Leaving out every picture, please repeat exactly the line that contains "Image resolution: width=1158" and each line after it through the final line below.

Dataset entries
- - -

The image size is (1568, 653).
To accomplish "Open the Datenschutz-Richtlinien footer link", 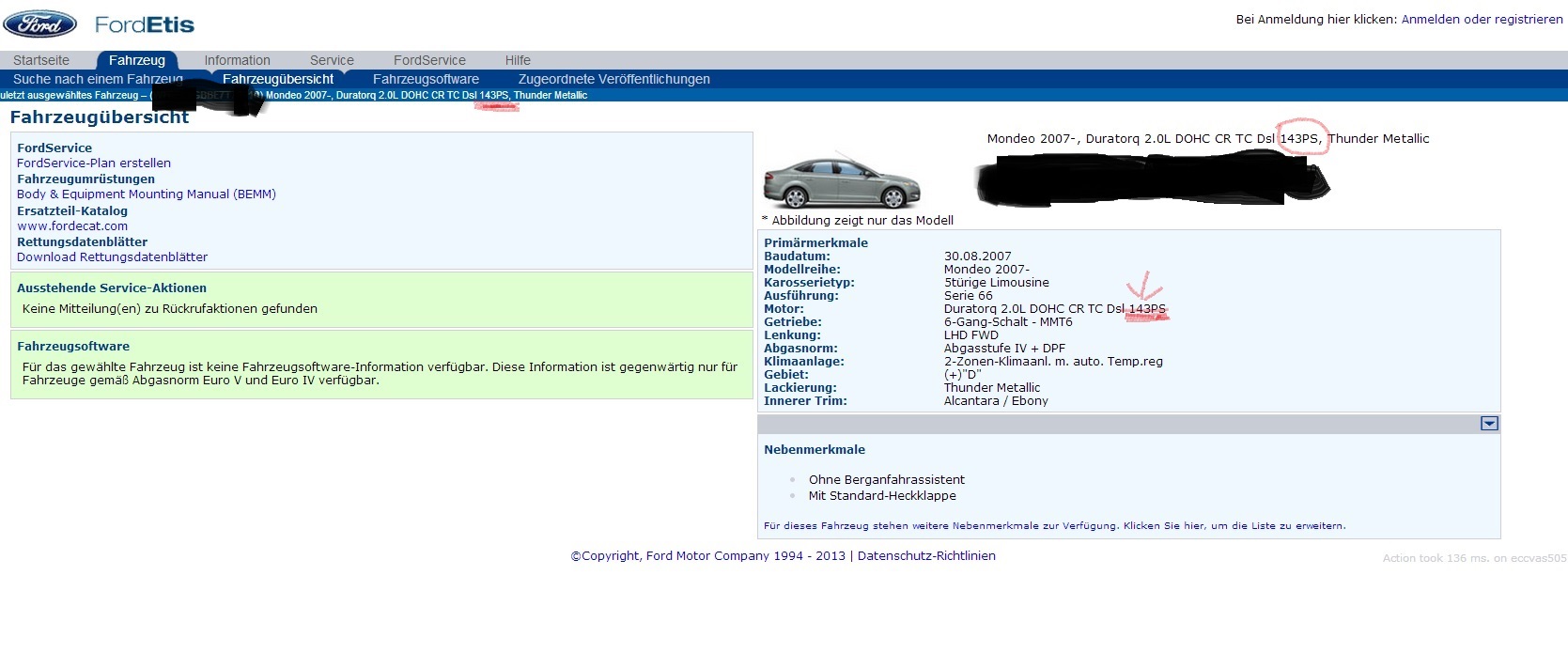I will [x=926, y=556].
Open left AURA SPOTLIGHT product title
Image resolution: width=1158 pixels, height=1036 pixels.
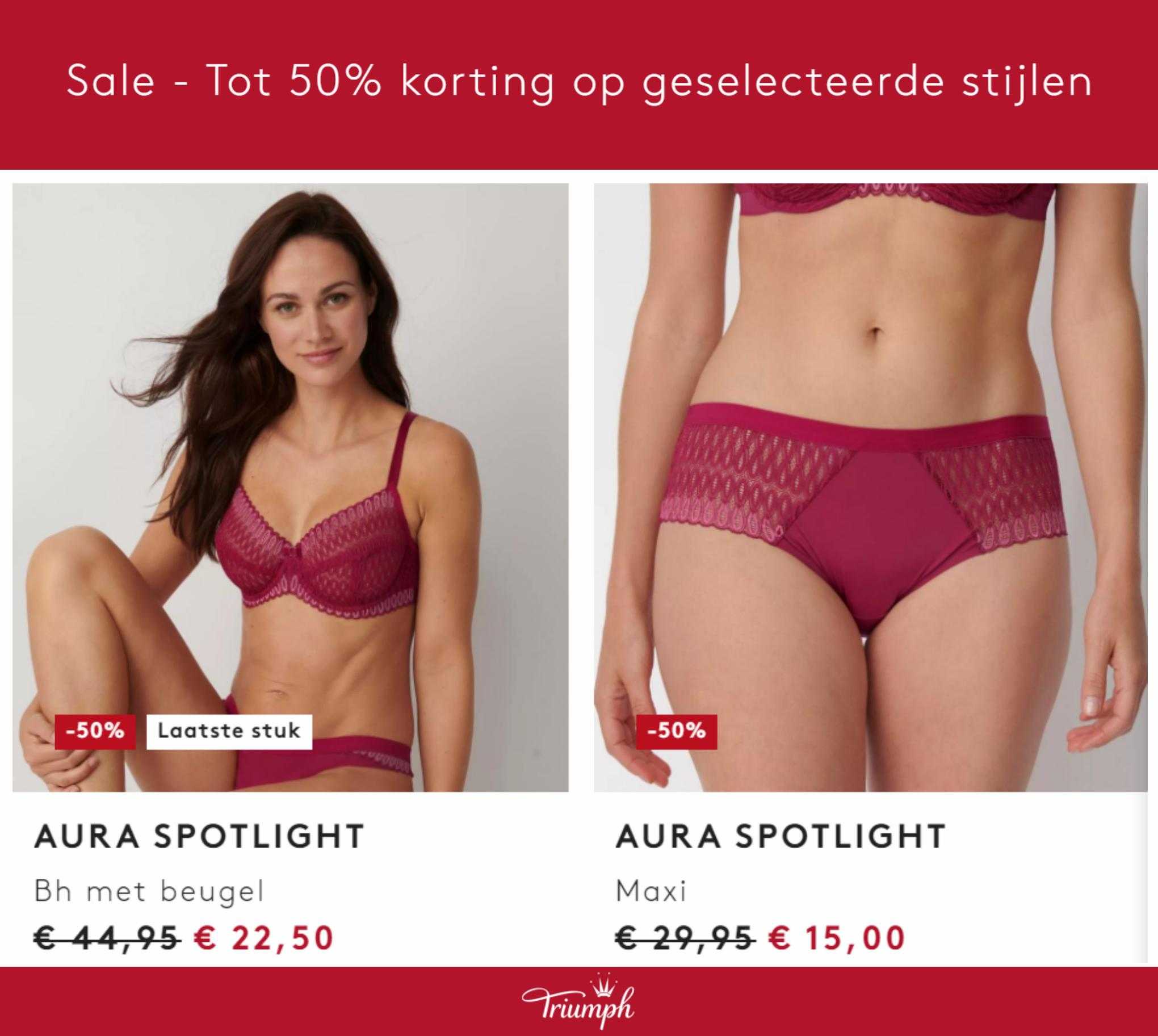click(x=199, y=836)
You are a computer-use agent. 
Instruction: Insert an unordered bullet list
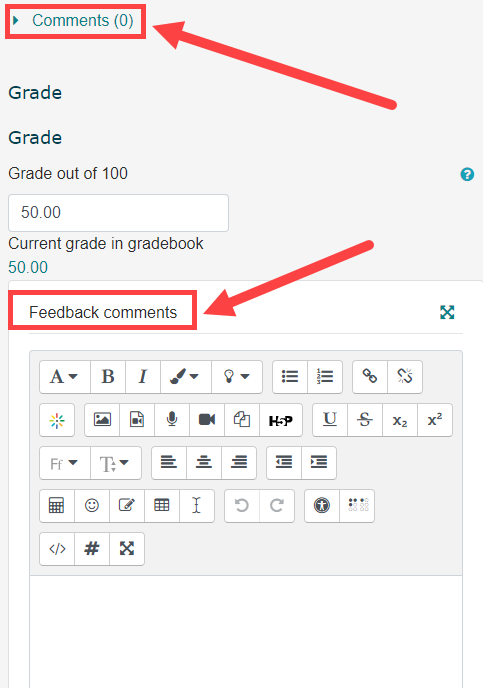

- - -

WRITTEN SOLUTION:
Image resolution: width=1158 pixels, height=1036 pixels.
click(x=199, y=836)
You are a computer-use agent. 
Instruction: Insert an unordered bullet list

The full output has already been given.